DATA SUPPLIED
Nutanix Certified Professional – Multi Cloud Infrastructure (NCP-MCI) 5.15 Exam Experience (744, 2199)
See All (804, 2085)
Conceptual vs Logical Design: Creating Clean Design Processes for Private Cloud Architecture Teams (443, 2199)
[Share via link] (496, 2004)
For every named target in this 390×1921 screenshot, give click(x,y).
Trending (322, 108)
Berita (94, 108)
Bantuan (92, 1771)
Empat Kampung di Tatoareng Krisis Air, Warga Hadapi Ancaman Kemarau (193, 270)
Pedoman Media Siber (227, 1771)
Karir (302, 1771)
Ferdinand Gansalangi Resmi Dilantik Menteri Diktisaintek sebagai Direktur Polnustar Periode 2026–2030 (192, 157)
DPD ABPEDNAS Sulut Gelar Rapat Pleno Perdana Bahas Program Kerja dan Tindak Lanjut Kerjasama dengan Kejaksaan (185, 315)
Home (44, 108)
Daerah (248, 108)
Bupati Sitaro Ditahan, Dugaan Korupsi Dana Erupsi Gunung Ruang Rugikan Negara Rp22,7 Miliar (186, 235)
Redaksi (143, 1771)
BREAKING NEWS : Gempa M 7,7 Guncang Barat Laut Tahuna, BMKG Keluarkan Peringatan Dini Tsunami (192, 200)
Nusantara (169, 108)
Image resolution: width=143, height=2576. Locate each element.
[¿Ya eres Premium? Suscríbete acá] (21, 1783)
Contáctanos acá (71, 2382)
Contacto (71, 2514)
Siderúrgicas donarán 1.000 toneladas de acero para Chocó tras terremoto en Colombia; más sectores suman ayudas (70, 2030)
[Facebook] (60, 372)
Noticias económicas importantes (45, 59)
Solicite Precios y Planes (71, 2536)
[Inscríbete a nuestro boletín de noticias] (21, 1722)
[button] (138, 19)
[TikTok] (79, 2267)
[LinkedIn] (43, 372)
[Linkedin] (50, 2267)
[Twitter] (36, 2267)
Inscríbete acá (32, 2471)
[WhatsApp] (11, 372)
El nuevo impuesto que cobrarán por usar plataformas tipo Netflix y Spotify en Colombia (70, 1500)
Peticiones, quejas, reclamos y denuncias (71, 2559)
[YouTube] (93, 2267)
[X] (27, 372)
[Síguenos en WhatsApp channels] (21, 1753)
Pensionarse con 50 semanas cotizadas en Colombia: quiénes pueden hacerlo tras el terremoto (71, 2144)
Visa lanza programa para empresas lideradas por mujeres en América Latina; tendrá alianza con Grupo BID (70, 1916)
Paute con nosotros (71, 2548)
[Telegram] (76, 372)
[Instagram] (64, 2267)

TASK TO CARRY OUT
From the line containing "Visa lanza programa" down to the last line of the data, transcribe every line exactly; nothing else should appear.

OUTPUT OF THE EXERCISE
Visa lanza programa para empresas lideradas por mujeres en América Latina; tendrá alianza con Grupo BID (70, 1916)
Paute con nosotros (71, 2548)
[Telegram] (76, 372)
[Instagram] (64, 2267)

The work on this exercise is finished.